Best on the boards

By CAROLYN CLAY  |  December 19, 2006

5. FRESH FRUIT
New Trinity Repertory Company artistic director Curt Columbus introduced himself with a fleet staging of his own sharp, very American translation of Chekhov’s The Cherry Orchard that brought out the play’s farce as well as its pathos. It featured the splendid African-American actor Joe Wilson Jr. as Lopakin, a child of slaves who when he can’t bring the dying gentry to its senses turns their swan song into his gain.

6. INTO IRAQ
It’s a more relevant theater that offers insight into current events, as Zeitgeist Stage Company did with David Hare’s bristling account — part documentary, part conjecture — of the run-up to the Iraq war, Stuff Happens. Like the play, David J. Miller’s spare, intelligent production gained momentum as it went along. Looking at Iraq from the inside out, Lyric Stage Company of Boston offered 9 Parts of Desire, Heather Raffo’s collective portrait of nine Iraqi women played by one actor.

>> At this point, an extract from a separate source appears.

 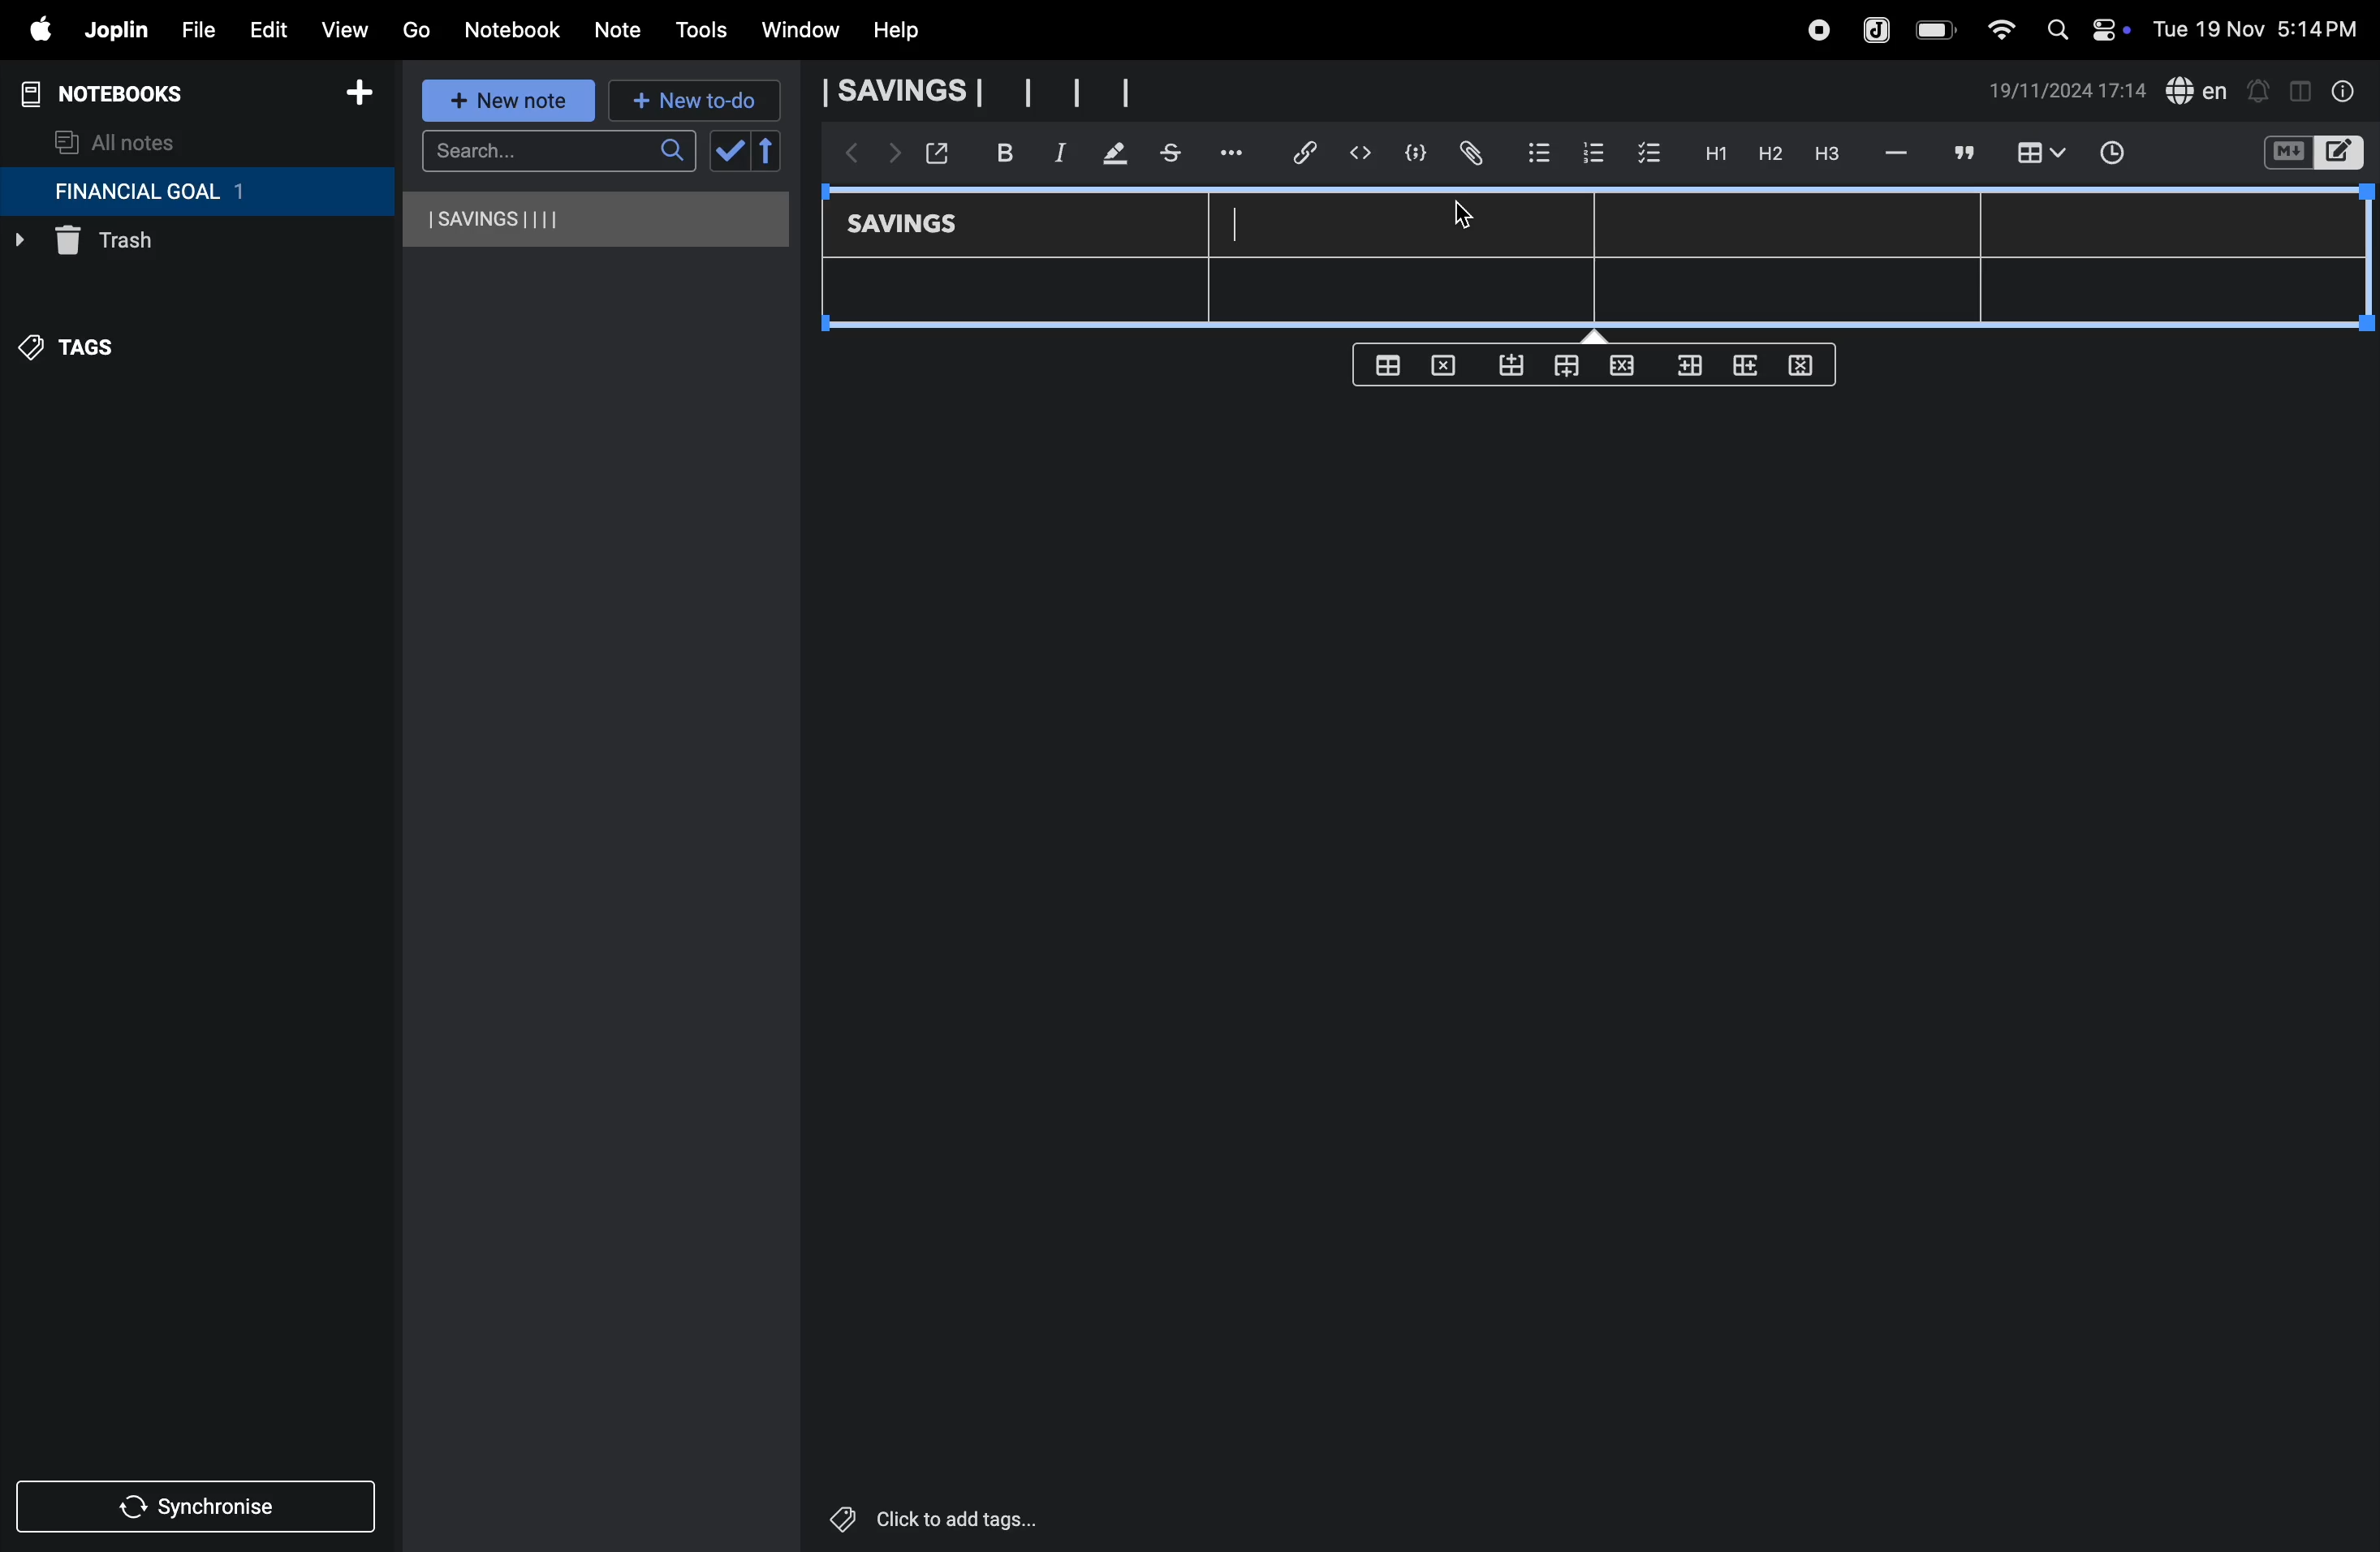 What do you see at coordinates (845, 155) in the screenshot?
I see `backward` at bounding box center [845, 155].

Carmel O’Reilly’s fluid production brought out the ancient spirit embedded in the work, and Lanna Joffrey caught its lyrical rhythms.

7. MUSIC MEN
ART artistic director Robert Woodruff teamed with poet, composer, and performer Rinde Eckert to create in Orpheus X a flowing, affecting riff on the Orpheus myth in which Eurydice was more than just romantic chattel to be carried off to Hell and not brought back again. And long-time local jazz man Stan Strickland teamed with writer/director Jon Lipsky on Coming Up for Air — An Autojazzography, an 80-minute rhythmic odyssey that displayed Strickland not just as a player of instruments but as an instrument in his own right.

8. RISKY BUSINESS
The Huntington Theatre Company both put its money where its new-play mouth is and channeled vintage Mamet in a crackling world-premiere staging of Theresa Rebeck’s Mauritius, which is set in the seedy, high-stakes world of stamp brokering. This show made philately seem almost as exciting as what it sounds like, and that activity’s nothing to the sexual practice at the heart of Edward Albee’s The Goat or, Who Is Sylvia?, which does indeed involve a liaison with livestock. Spiro Veloudos’s production for Lyric Stage Company of Boston brought out the wit and the anguish lurking beneath the perversity.

061222_INSIDENEW_SPELL
CASTING A SPELL: The 25th Annual Putnam County Spelling Bee at the Wilbur

9. CASTING A SPELL
It was wonderful to see the Wilbur Theatre get a renewed lease on life in producer Jon Platt’s importation of the delightful William Finn musical The 25th Annual Putnam County Spelling Bee, with its winning blend of hilarity, pathos, education, and the Theatre of Cruelty. An enactment of the fictional event of the title, in which phonetically gifted pre-adolescents grapple with the orthographic likes of “phylactery,” the show boasts a bouncy, complicated score and audience interaction that isn’t awful.

10. KNIGHT MOVES
Broadway Across America/Boston brightened up spring with the Tony-winning Monty Python’s Spamalot, which strewed the stage with the banana peel of Arthurian legend. Sketch comedy dressed up in choreography and cartoon scenery doesn’t get more inspired than this. Recycling the movies on a smaller scale was the whimsical yet poetic Samurai 7.0: Under Construction, whose down-at-the-heels Japanese knights were borrowed by Beau Jest Moving Theater from Akira Kurosawa’s Seven Samurai. Davis Robinson’s nimble troupe told the film’s story simply, eschewing overblown staging for sticks, screens, and shadow puppetry, proving that less can be more.